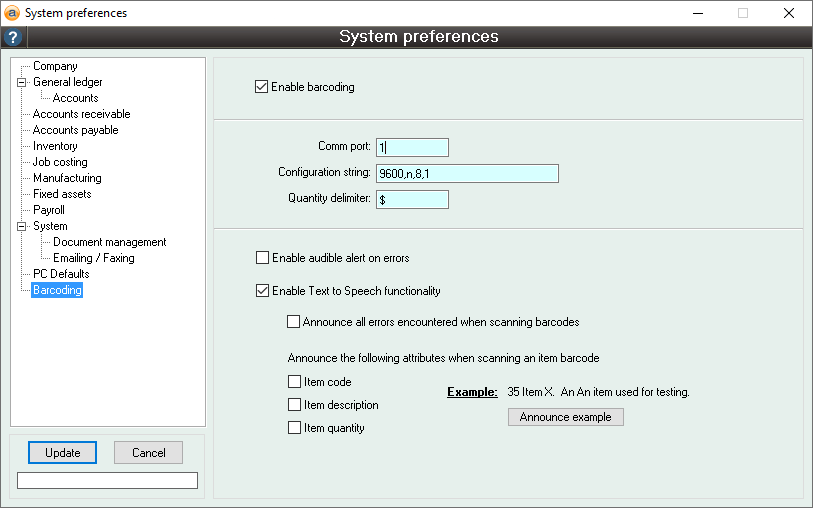Uncheck the Enable barcoding checkbox

(262, 87)
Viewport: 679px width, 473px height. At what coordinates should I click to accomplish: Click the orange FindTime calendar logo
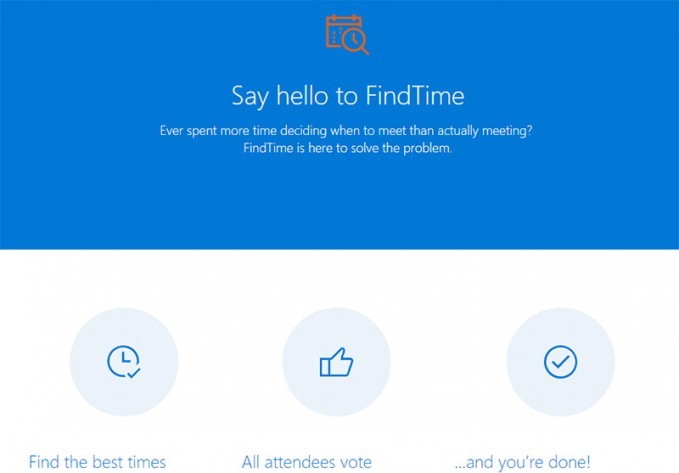[347, 35]
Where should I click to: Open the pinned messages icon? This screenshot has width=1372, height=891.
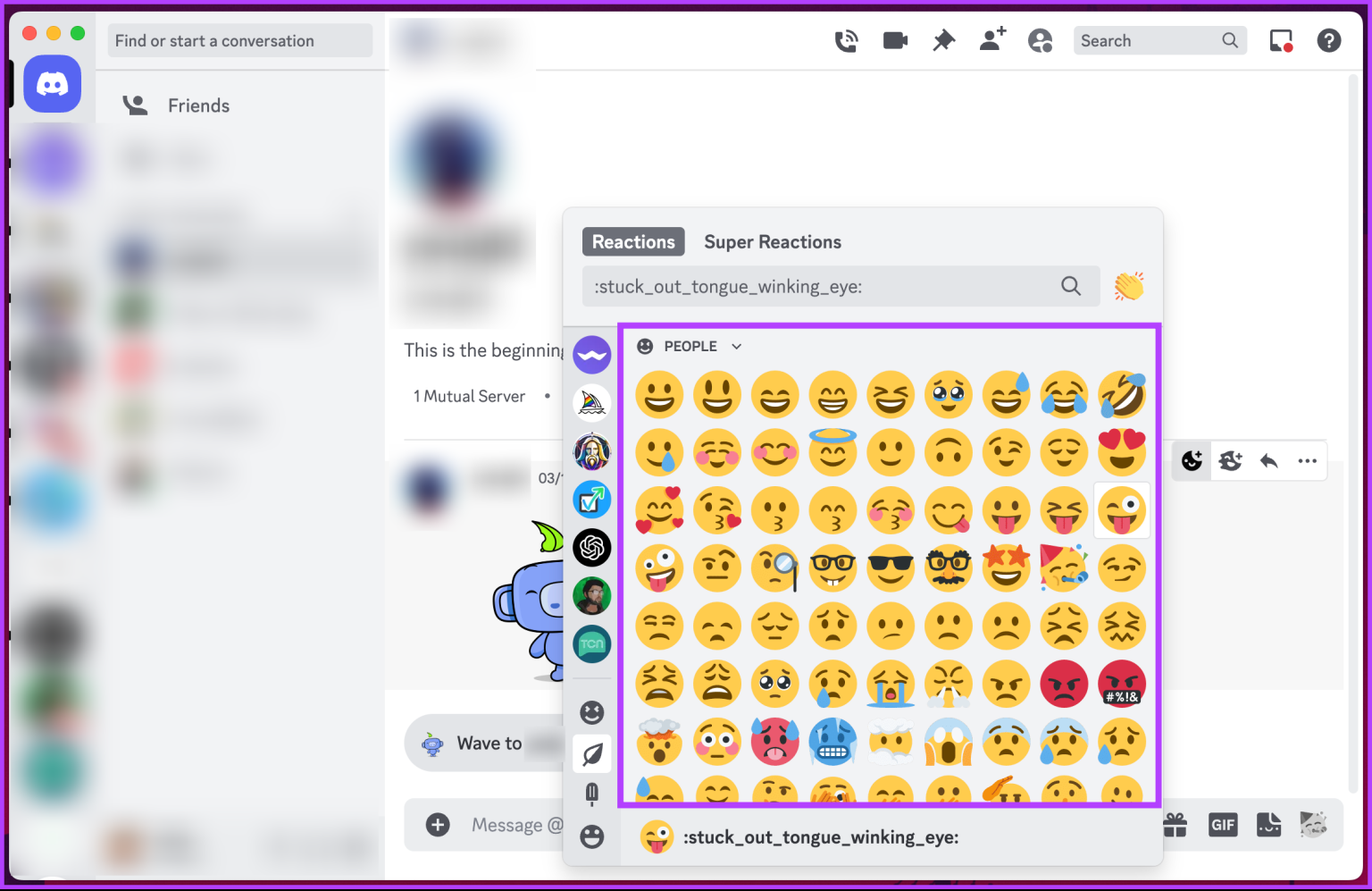click(x=943, y=40)
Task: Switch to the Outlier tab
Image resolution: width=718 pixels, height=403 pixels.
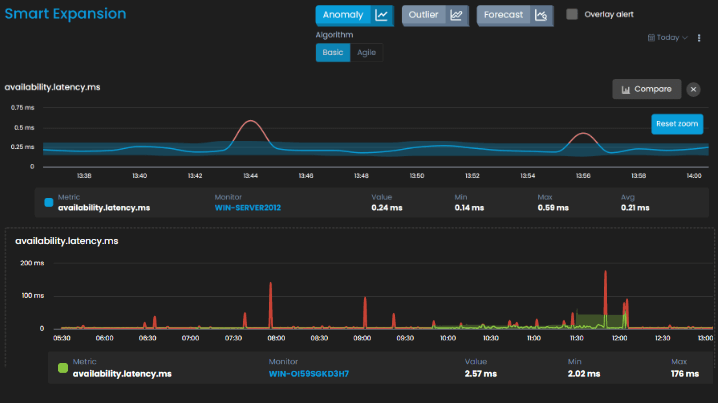Action: (x=423, y=15)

++++++++++

* _Work instructions_:
Lay out the material above as a Markdown table with the columns No. and Line, giving each non-blank line its own numbered row. Omit the pictures.

* _Completed task_:
| No. | Line |
|---|---|
| 1 | Uncheck the Enable barcoding checkbox |
| 2 | (262, 87) |
| 3 | Viewport: 679px width, 473px height. At what coordinates should I click to accomplish: Click the orange FindTime calendar logo |
| 4 | [347, 35] |
| 5 | Where should I click to: Open the pinned messages icon? This screenshot has width=1372, height=891. |
| 6 | click(x=943, y=40) |
| 7 | Task: Switch to the Outlier tab |
| 8 | Image resolution: width=718 pixels, height=403 pixels. |
| 9 | Action: (x=423, y=15) |